The next day at work, Bert reveals that Marty is involved with a girl he met in the summer, and Amber's heart sinks. On the way home she meets the old woman again, who seems to warn her not to go into the house, and not to sleep in her room. She enters no. 17 and asks Ben to fix her window, then sleeps on her bed. Amber wakes, sure Poppy is in the room with her, sitting on the bed like she does; she could feel the pressure on the bed. The shape disappears and Amber tries to get back to sleep. She hears a high pitch complaining like Poppy but different, then she hears an eerie noise, wood on wood - the old rocking chair in the attic.

Next morning Amber tries to convince herself it was a dream. Looking in the mirror again she sees the dust shape, only thinner this time, also her reflection seems to waver and move. After Kaz's meal, Kaz and Rory have a playfight with one of the old cushions. In the scuffle it's torn apart and everyone recoils in horror. Fingers of hair poke out the pillow, melted together with pins.

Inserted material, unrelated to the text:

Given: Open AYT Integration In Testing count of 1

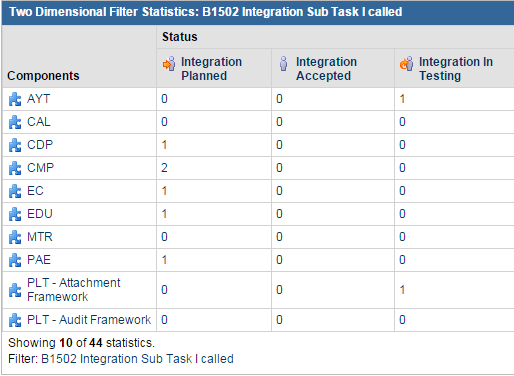Looking at the screenshot, I should 402,99.
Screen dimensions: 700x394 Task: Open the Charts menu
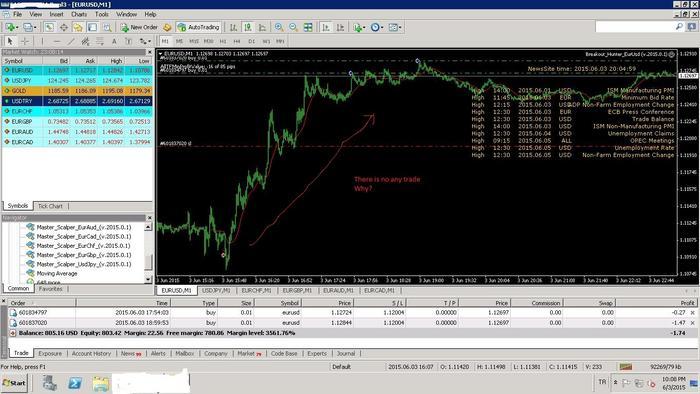(x=79, y=14)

Inside are 3 small teeth, from a child. Amber hears that Kaz had seen and heard exactly what she had seen and heard but she says nothing. Kaz wedged the rocking chair with books, haunted by the noises at night. Part 1 ends with "everything going dark" leaving the reader uncertain of what happens next.

== Part two ==

In part two, Amber wakes up in a hospital wing, to find both her mother and her sister there with her. Her housemate Kaz talks to her about them and Amber confides in her although she leaves out the weird feelings she has about the house as Kaz has experienced them and dismisses it all as imagination to make herself feel better. Kaz then reveals that Amber's mum and Poppy are going to be staying at the house with them until Amber gets better.

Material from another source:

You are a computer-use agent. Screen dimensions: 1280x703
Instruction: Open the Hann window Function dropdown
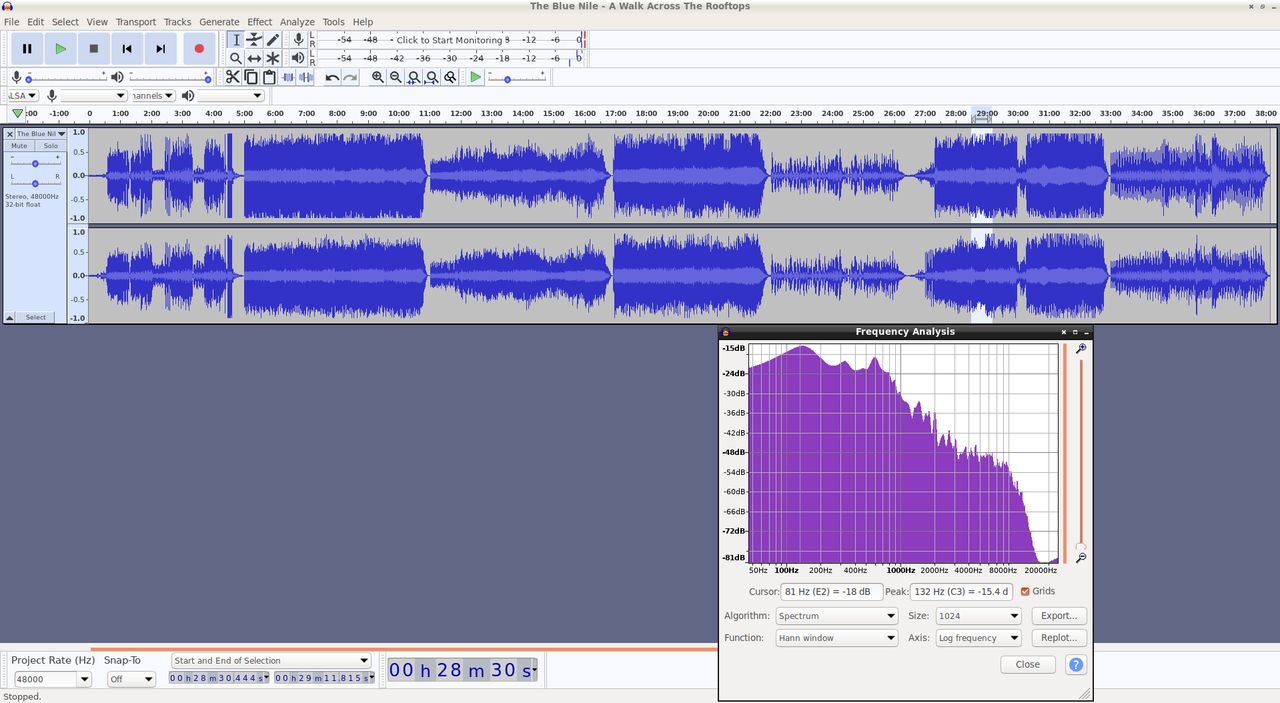836,638
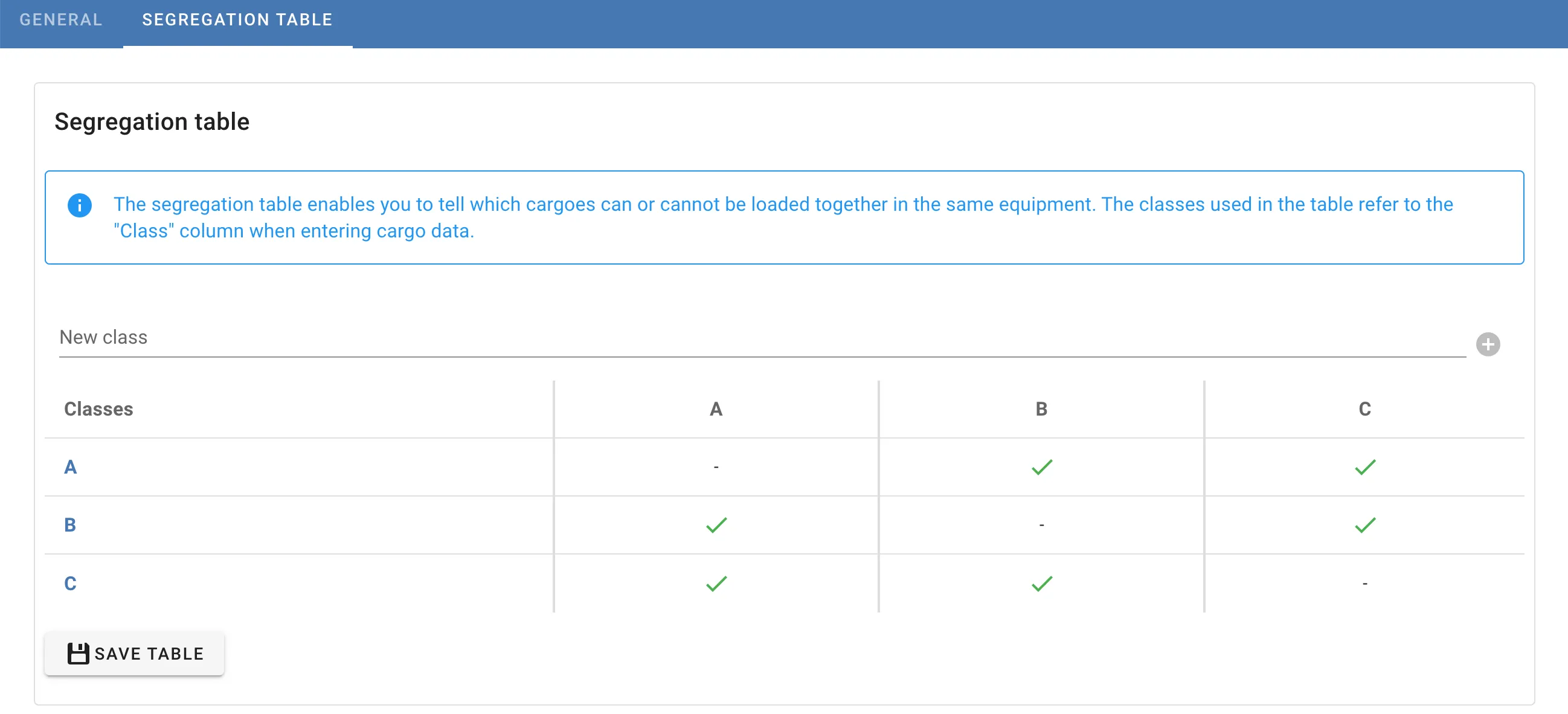Switch to the GENERAL tab

click(x=60, y=19)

Poppy moves up into the attic room and both are helpful with the guests. When Poppy reveals that she is uneasy about being in the attic, Amber gets all the more worried. Both mum and Poppy are helpful around the house and give Amber gifts, in order to bribe her to let Poppy stay at the house instead of going home. Poppy gives Amber gloves and Amber is repulsed by them, refusing to wear them. She later finds out that Poppy got the gloves from a chest in the attic room she is staying in.